Regulatory proteins can be produced by the same cell whose DNA they are regulating, or they may come from nearby cells. During the initial development of an organism, for example, gene regulation is extremely important in directing cells to differentiate into one type of tissue—perhaps muscle, rather than bone—and proteins produced by one cell commonly influence gene expression in neighboring cells.

Prokaryotic gene control and the lac operon Regulation may also be influenced by the nutrients an organism takes in. One well-studied example concerns the case of how the bacterium E. coli adjusts its diet depending on which sugars are available in its environment. More specifically, although its preference is for glucose, in the absence of glucose, it will utilize lactose as an energy source. (E. coli cells, many of which live in your intestine, are likely to encounter lactose, which is the chief sugar in milk.)

The absorption and digestion of lactose, however, requires the expression of three genes, and bacteria do not waste their energy transcribing these genes, translating the proteins, folding them, and sending them to the correct destinations unless lactose is actually present. That regulation is accomplished with a set of regulatory sequences called an operon, which is a group of several genes and the elements that control their expression as a unit, all within one continuous segment of the cell’s DNA (FIGURE 5-17).

» **Listed entries**
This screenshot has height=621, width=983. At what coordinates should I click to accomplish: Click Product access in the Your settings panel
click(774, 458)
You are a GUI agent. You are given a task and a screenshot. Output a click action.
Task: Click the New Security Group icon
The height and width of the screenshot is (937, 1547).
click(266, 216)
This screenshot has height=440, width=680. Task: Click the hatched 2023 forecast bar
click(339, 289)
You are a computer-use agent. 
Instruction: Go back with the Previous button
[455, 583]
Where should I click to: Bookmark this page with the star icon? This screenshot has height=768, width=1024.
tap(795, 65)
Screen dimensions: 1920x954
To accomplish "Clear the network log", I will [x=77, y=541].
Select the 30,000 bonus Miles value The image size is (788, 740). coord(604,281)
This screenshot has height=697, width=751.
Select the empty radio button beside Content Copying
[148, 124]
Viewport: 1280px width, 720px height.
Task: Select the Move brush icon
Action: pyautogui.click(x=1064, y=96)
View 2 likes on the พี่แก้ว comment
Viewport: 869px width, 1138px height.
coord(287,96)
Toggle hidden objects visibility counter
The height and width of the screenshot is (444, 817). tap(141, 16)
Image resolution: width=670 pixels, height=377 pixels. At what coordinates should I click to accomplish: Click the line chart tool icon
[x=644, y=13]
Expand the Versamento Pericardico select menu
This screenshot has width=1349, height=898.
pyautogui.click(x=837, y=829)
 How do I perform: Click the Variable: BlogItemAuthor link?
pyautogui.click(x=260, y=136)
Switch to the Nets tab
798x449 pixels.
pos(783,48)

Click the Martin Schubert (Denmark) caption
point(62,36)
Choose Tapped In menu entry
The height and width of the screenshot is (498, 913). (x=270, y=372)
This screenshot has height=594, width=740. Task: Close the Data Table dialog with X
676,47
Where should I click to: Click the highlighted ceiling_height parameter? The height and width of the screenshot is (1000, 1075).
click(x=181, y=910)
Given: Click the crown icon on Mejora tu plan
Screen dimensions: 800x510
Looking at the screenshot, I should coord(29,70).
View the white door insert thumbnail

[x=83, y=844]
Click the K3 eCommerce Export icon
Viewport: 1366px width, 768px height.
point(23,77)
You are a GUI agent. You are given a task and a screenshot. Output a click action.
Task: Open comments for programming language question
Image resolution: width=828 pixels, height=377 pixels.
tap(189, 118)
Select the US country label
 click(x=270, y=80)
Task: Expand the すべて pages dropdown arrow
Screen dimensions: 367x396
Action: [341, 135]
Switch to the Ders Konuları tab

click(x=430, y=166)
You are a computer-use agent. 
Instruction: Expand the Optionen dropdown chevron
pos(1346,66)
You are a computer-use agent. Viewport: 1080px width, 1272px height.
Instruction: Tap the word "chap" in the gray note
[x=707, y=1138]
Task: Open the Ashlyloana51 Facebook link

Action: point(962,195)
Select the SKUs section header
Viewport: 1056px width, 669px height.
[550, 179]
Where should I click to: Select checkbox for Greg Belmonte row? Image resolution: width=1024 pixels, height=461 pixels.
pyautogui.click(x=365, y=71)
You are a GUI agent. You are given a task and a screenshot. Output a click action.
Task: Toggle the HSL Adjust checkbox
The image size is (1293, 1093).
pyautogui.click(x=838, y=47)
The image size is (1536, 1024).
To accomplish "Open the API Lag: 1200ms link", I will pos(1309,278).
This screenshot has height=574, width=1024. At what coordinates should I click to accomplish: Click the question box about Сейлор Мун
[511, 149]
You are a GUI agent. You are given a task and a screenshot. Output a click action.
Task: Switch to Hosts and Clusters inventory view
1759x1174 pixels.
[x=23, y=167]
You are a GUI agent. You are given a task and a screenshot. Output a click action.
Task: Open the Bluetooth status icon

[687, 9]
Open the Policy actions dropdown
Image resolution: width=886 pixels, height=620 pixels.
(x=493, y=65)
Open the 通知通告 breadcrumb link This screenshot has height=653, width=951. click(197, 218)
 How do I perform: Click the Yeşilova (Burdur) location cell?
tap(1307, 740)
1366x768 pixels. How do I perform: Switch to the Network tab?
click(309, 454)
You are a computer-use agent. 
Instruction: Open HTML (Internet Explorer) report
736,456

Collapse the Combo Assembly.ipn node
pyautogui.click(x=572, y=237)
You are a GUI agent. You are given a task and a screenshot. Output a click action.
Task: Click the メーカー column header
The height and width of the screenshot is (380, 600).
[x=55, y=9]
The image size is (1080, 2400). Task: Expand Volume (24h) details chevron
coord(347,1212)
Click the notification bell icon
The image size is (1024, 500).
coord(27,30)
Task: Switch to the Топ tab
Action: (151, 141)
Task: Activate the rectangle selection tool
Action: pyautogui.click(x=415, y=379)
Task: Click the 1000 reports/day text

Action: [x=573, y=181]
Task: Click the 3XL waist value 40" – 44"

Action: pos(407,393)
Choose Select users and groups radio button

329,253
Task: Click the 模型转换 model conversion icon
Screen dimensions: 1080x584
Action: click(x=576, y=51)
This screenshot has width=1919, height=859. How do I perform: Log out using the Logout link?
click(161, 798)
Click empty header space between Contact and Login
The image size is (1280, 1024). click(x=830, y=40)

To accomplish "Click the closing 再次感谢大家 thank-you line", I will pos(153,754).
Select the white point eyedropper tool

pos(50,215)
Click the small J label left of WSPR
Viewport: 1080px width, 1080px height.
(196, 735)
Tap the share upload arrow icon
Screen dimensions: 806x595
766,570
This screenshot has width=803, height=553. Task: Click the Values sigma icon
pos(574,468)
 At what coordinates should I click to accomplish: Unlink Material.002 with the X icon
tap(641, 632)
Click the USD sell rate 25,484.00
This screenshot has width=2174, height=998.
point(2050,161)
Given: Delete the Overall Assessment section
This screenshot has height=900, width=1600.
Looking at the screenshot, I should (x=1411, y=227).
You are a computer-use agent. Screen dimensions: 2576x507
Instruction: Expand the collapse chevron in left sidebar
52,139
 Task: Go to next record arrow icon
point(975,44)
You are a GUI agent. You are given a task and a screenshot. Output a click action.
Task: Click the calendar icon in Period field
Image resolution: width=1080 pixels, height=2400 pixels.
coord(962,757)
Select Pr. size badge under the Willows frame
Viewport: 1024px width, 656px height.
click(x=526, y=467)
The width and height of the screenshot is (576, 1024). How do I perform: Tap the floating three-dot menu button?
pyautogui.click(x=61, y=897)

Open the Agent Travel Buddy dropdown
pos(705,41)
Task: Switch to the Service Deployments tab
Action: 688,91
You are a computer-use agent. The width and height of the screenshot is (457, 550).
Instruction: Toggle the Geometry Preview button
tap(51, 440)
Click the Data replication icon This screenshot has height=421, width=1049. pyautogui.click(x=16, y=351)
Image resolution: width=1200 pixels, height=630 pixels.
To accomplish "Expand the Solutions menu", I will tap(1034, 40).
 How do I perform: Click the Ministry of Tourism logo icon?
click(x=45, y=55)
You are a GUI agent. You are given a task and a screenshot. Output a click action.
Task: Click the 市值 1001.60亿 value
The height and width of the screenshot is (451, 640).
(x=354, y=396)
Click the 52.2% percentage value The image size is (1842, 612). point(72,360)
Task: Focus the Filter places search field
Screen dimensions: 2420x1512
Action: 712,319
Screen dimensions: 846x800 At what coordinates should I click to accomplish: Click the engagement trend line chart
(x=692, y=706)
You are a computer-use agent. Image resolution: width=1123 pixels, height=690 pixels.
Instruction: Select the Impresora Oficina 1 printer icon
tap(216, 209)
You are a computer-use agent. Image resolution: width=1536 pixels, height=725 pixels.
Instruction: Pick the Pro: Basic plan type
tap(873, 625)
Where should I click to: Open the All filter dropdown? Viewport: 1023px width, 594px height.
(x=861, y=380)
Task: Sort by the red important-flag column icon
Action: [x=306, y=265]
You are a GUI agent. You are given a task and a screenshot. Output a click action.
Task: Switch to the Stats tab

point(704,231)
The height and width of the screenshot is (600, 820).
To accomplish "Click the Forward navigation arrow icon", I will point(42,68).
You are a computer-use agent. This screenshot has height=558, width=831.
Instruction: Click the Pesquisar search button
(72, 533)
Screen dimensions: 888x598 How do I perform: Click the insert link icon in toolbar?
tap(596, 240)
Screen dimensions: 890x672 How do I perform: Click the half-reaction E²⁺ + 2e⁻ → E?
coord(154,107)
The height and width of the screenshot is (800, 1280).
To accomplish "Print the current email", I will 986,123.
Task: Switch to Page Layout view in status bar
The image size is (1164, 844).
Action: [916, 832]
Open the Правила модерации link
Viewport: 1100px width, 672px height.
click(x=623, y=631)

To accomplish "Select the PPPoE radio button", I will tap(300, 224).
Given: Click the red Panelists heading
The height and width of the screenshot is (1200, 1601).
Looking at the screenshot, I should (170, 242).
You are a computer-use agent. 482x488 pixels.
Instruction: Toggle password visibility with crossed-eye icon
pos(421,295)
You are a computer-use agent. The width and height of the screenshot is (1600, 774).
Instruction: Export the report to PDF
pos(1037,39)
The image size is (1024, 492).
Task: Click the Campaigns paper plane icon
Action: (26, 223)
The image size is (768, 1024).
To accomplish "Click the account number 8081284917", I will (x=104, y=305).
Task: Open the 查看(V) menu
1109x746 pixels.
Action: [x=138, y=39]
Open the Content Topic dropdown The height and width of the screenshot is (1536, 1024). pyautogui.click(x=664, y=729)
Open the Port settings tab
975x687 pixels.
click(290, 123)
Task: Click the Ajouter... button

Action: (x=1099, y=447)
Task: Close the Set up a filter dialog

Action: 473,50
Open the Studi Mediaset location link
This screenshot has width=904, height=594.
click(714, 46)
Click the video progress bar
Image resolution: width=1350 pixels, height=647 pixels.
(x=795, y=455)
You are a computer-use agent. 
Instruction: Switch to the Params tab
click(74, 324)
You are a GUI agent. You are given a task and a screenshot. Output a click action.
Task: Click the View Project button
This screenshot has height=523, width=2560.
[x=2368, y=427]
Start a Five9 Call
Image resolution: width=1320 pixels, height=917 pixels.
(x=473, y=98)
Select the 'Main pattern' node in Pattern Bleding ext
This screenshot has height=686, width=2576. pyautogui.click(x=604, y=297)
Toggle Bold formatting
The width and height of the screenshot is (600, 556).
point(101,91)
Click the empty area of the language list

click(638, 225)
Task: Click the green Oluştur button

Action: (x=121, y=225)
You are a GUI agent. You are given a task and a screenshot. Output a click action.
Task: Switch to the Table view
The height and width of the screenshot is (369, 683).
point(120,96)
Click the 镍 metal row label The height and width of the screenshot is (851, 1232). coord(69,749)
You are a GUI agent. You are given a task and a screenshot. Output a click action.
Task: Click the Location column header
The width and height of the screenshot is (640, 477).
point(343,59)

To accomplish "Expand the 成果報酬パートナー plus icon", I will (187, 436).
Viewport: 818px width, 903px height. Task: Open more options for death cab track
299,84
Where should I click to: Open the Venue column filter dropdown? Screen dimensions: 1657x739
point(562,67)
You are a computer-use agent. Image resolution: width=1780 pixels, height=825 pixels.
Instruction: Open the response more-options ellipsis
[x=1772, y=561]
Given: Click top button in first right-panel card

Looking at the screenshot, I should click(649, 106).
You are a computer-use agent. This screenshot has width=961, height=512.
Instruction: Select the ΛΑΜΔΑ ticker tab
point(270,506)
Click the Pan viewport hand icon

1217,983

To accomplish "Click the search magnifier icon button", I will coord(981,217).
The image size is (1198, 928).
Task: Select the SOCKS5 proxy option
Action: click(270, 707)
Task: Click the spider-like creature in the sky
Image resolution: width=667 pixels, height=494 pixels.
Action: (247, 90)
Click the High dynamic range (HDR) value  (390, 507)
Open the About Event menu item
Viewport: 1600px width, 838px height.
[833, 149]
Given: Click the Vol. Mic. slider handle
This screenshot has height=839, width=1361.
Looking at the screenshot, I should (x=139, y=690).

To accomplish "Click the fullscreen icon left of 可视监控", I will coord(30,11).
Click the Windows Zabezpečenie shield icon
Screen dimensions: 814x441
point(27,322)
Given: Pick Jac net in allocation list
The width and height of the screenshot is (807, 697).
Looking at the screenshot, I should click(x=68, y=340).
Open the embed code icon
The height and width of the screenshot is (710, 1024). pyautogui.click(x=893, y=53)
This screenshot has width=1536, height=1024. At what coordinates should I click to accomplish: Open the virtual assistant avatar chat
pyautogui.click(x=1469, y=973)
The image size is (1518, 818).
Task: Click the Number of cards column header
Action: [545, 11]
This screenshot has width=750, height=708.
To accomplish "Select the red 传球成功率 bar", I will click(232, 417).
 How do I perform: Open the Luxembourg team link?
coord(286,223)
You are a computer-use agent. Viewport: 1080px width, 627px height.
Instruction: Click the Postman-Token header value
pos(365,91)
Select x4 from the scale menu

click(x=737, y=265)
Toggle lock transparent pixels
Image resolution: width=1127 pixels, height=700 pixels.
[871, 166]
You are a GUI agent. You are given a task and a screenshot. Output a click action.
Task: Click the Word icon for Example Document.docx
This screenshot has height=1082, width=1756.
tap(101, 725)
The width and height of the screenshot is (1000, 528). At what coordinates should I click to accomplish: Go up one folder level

» **Task goal**
Reproduce the portion of the gene regulation passage between "Prokaryotic gene control" and "sugar in milk.)", inclusive.

» **Result of the task**
Prokaryotic gene control and the lac operon Regulation may also be influenced by the nutrients an organism takes in. One well-studied example concerns the case of how the bacterium E. coli adjusts its diet depending on which sugars are available in its environment. More specifically, although its preference is for glucose, in the absence of glucose, it will utilize lactose as an energy source. (E. coli cells, many of which live in your intestine, are likely to encounter lactose, which is the chief sugar in milk.)